Chapter 15 - Physical Security and Risk Flashcards
In general, firewalls work by __________.
A. Rejecting all packets regardless of security restrictions Forwarding all packets regardless of security restrictions Allowing only packets that pass security restrictions to be forwarded None of the above
- C. Firewalls work by allowing only packets that pass security restrictions to be forwarded through the firewall. A firewall can also permit, deny, encrypt, decrypt, and proxy all computer traffic that flows through it; this can be between a public and private network or between different security domains (or zones) on a private network. You, as the administrator, set up the rules by which a firewall decides to forward or reject packets of data.
Which of the following devices can read an entry card from a distance?
A. Biometric reader
B. Proximity reader
C. Mantrap
D.Key fob
- B. Proximity readers are door controls that read a card from a short distance and are used to control access to sensitive rooms.
What is the main difference between a network-based firewall and a host-based firewall?
A. A network-based firewall protects the Internet from attacks.
B. A network-based firewall protects a network, not just a single host.
C. A network-based firewall protects the network wires.
D. A network-based firewall protects a CD from data loss.
- B. A network-based firewall is what companies use to protect their private network from attacks sourced in the public network. The defining characteristic of this type of firewall is that it’s designed to protect an entire network of computers as opposed to just one system. This is usually a combination of hardware and software. A host-based firewall is implemented on one machine and is designed to protect that machine only.
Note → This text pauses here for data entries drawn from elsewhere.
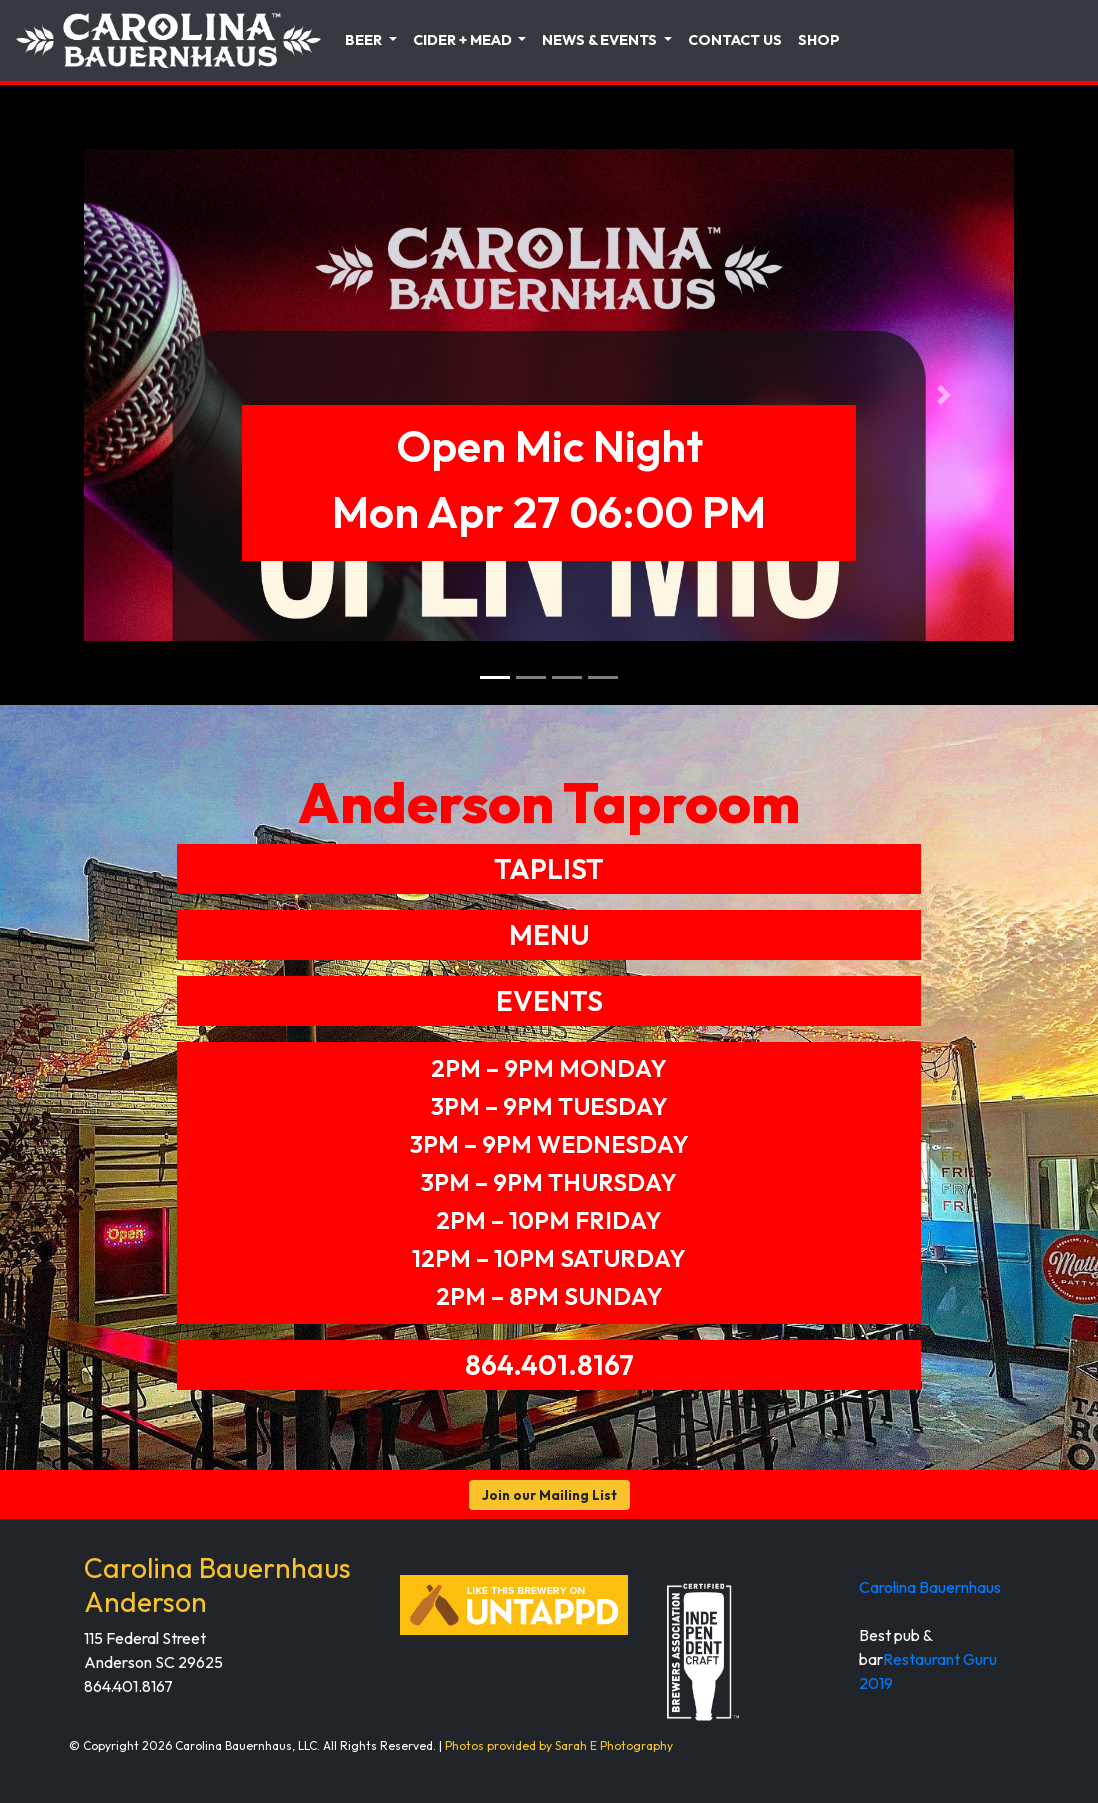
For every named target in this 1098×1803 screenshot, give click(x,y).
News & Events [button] (601, 40)
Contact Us (735, 40)
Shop (819, 40)
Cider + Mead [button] (464, 40)
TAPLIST (549, 868)
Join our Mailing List (549, 1495)
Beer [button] (365, 40)
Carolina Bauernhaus (930, 1587)
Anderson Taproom (549, 802)
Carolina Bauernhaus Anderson (217, 1584)
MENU (549, 934)
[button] (154, 395)
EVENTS (549, 1000)
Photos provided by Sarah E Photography (559, 1745)
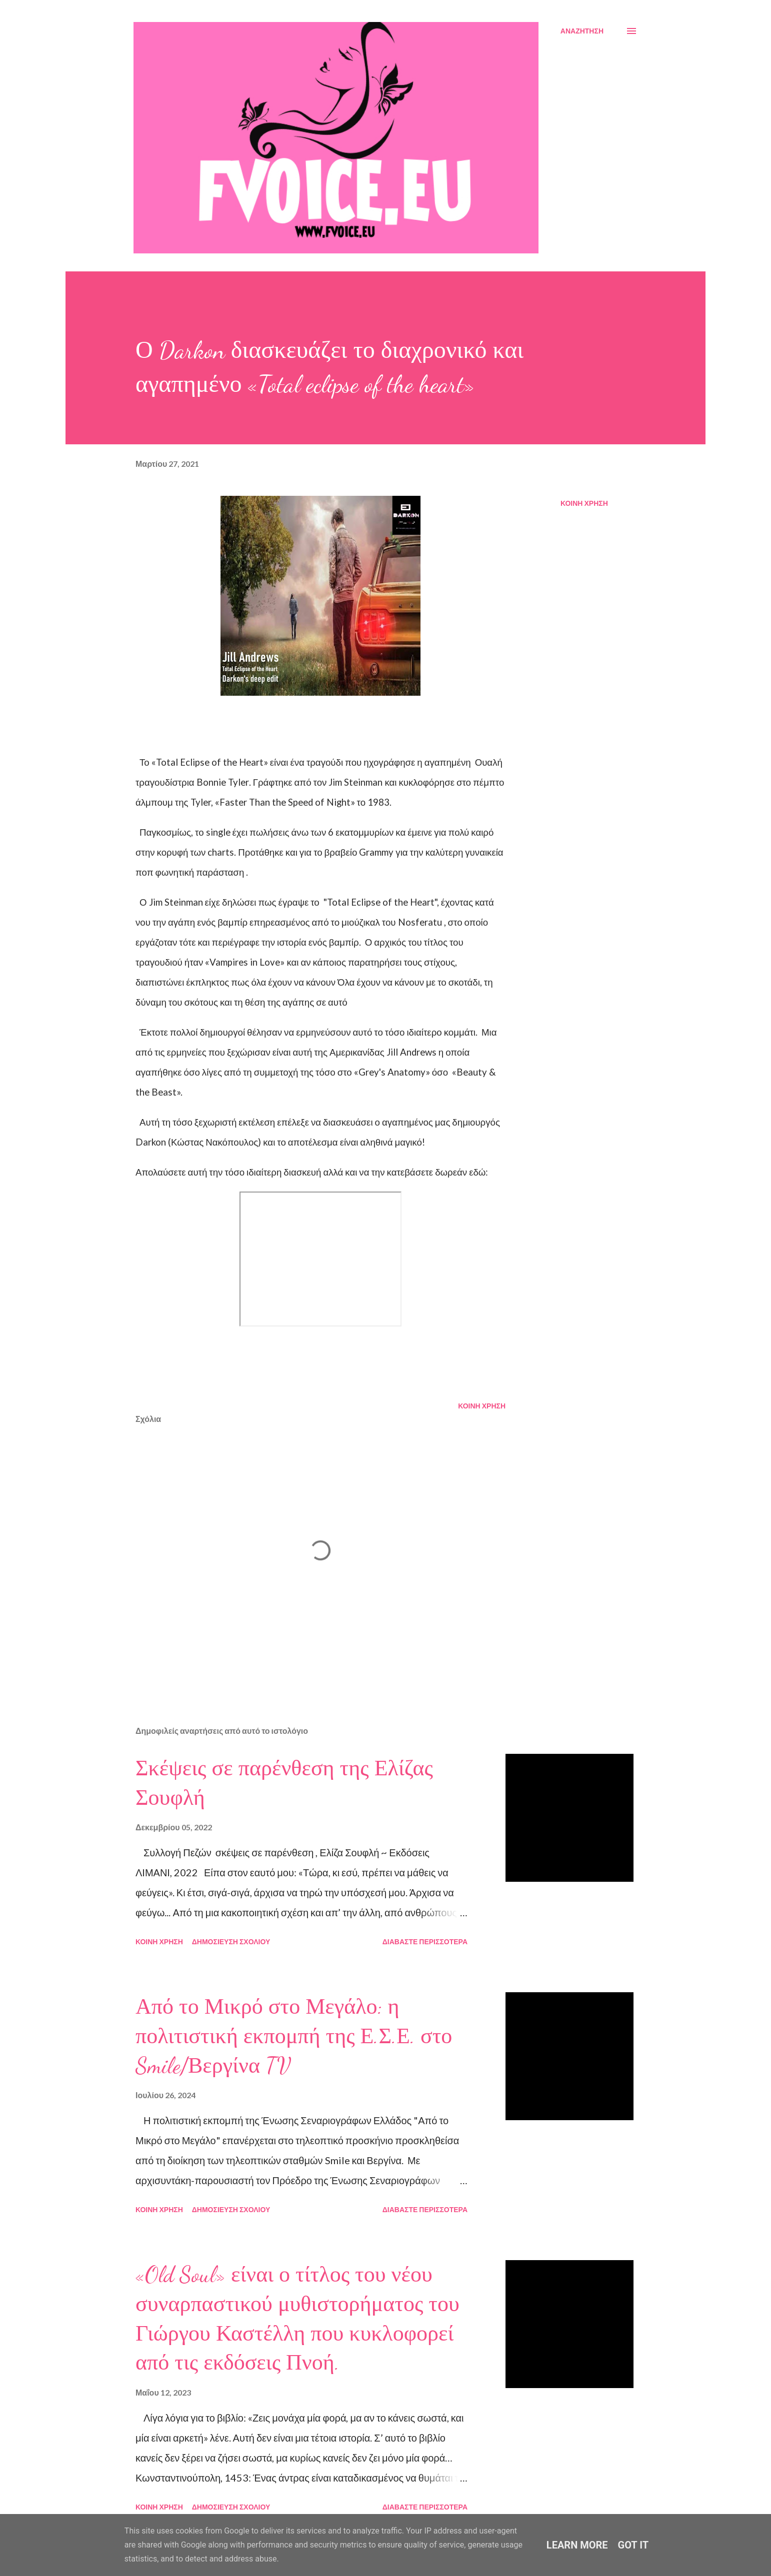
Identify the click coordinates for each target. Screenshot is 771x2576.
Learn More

Most often, this is implemented as software; no additional hardware is required on your personal computer to run a host-based firewall.
Which of the following minimizes the effect of a disaster and includes the steps necessary to resume normal operation?
A. SLA
B. BIA
C. DRP
D. ARP
- C. A properly designed disaster recovery plan (DRP) minimizes the effect of a disaster and includes the steps necessary to resume normal operation. The DRP is implemented when the emergency occurs and includes the steps to restore functions and systems.
Which of the following items cannot be identified by the Nessus program?
A. Default password use
B. Incorrect IP addresses
C. Unsecured data
D. Missing security patches
- B. Nessus cannot identify incorrect IP addresses.
What is the benefit of using a firewall?
A. Protects external users
B. Protects external hardware
C. Protects LAN resources
D. Protects hardware from failure
- C. One of the benefits of using a firewall is that it helps protect LAN resources from unwanted attacks.
IDSs can identify attackers by their __________.
A. Port number
B. Signature
C. Timing
D. IV
- B. An intrusion detection system (IDS) monitors network traffic, looking for signs of an intrusion. Intrusions are detected by an attack signature.
Which of the following is also called disk striping?
A. RAID-0
B. RAID-1
C. RAID-3
D. RAID-5
- A. RAID-0, also called disk striping, writes the data across multiple drives. While it improves performance, it does not provide fault tolerance.
Which is not a type of access control list (ACL)?
A. Standard
B. Extended
C. Referred
D. Outbound
- C. Standard, extended, and outbound are all types of ACLs. Referred is not.
What is it called when the firewall ignores an attack?
A. Logging
B. Shunning
C. Notification
D. False negative
- B. You can sometimes just ignore the attack because it’s possible it won’t affect your network. This is called shunning.
What is the function of a DMZ?
A. To separate a security zone for an IPS and IDS server
B. To create a security zone for VPN terminations
C. To create a security zone that allows public traffic but is isolated from the private inside network
D. To create a security zone that allows private traffic but is isolated from the public network
- C. A DMZ can be set up many different ways, but the best explanation is that the DMZ is used to separate and secure your inside network from the Internet while still allowing hosts on the Internet to access your servers.
Which of the following are types of services that firewalls can provide?
A. Content filtering
B. Segregation of network segments
C. Signature identification
D. Scanning services
E. All of the above
- E. Most firewalls provide content filtering, signature identification, and the ability to segregate network segments into separate security zones. Most firewalls are also capable of performing scanning services, which means that they scan different types of incoming traffic in an effort to detect problems.
In which type of test is the testing team provided with limited knowledge of the network systems and devices, using publicly available information, while the security team knows the test is coming?
A. Blind test
B. Double-blind test
C. Target test
D. Open test
- A. In a blind test, the testing team is provided with limited knowledge of the network systems and devices, using publicly available information. The organization’s security team knows that an attack is coming. This type of test requires more effort by the testing team.
Which of the following is a vulnerability scanner?
A. Network Monitor
B. Nessus
C. Traceroute
D. Tripwire
- B. Nessus is a proprietary vulnerability scanning program that requires a license for commercial use yet is the single most popular scanning program in use.
Which of the following is not a function of Nmap?
A. Perform port scanning
B. Identify operating systems
C. Collect passwords
D. Identify versions of network services in operation on the network
- C. Nmap does not collect passwords.